And they rarely come more concentrated than the opening programme. The first of the short orchestral studies comprising Carter's Three Occasions (1986-9) may constitute an exhilarating jamboree of contending fanfares, but the second is a funeral oration for solo trombone over immense, totally chromatic chords, and the third an intricate time-machine in which long lines seem simultaneously to move forward yet revolve around some still centre. The BBC Symphony Orchestra responded intently to Oliver Knussen's definitive direction.
Next, by Carter's request, came the even more abrasive Connotations (1962) by his revered colleague Aaron Copland: a marmoreal 12-tone quasi-chaconne, seeming to evoke New York's vertiginous skyline in searing dissonances. Knussen could not wholly disguise the score's squareness of rhythm compared with Carter's volatility, but brought it to an awesomely grand culmination.
Yet the real challenge was Carter's Piano Concerto (1964-5). This is something of an extreme, even in his output, for textural complexity. He composed much of it on a Ford Foundation Residency in the shadow of the Berlin Wall, and, as the work unfolds, the individualistic piano seems increasingly menaced by the massing of dark orchestral forces, leading to a terrifying onslaught from which the piano just about emerges as its quiet self.

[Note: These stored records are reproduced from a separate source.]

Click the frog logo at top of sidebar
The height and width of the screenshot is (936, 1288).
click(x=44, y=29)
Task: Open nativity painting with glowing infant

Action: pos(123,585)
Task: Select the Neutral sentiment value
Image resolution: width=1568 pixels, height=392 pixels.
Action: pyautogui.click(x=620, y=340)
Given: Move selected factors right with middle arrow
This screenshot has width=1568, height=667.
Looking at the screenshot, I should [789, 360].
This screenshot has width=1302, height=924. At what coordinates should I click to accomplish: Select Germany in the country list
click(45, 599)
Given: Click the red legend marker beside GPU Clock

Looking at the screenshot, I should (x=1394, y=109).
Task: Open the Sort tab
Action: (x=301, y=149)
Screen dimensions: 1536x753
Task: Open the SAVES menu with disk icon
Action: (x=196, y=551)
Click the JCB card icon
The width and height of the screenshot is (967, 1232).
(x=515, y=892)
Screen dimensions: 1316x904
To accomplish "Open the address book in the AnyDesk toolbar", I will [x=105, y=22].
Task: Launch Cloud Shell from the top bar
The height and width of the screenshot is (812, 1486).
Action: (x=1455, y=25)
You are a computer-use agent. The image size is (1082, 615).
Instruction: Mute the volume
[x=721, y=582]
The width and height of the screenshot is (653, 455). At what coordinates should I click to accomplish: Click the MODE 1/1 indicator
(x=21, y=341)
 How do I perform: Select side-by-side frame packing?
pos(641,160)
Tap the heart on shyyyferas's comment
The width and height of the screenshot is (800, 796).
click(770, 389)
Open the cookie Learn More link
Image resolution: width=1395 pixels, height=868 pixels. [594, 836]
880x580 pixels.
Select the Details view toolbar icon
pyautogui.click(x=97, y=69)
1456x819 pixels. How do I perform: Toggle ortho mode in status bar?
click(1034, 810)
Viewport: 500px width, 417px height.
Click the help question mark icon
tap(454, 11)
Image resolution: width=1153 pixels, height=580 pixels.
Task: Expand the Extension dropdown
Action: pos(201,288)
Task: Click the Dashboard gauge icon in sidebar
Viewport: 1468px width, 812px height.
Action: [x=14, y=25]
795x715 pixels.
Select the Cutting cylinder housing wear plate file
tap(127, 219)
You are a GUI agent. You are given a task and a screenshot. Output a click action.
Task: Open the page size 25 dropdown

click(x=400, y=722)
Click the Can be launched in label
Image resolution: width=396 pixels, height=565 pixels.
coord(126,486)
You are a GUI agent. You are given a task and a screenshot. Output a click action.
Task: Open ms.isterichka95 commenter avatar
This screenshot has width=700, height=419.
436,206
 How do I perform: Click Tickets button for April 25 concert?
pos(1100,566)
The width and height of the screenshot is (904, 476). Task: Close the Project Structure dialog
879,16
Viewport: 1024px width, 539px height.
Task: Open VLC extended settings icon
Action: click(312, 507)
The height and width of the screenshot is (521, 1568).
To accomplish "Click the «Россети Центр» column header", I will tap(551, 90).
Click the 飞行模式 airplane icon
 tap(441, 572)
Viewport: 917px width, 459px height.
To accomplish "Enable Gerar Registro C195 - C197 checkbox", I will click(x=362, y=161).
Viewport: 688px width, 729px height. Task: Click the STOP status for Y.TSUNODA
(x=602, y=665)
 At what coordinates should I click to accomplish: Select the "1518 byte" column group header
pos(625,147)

From the authority with which he characterised the scintillating early passage work, and panic-stricken later attempts of the piano to break free, one could hardly have guessed that the young virtuoso Nicholas Hodges had never played the work before; nor could one imagine the jungle-like textures more clearly defined than Knussen and the BBC SO contrived. As he took the stage to a standing ovation, the venerable composer certainly looked pleased enough.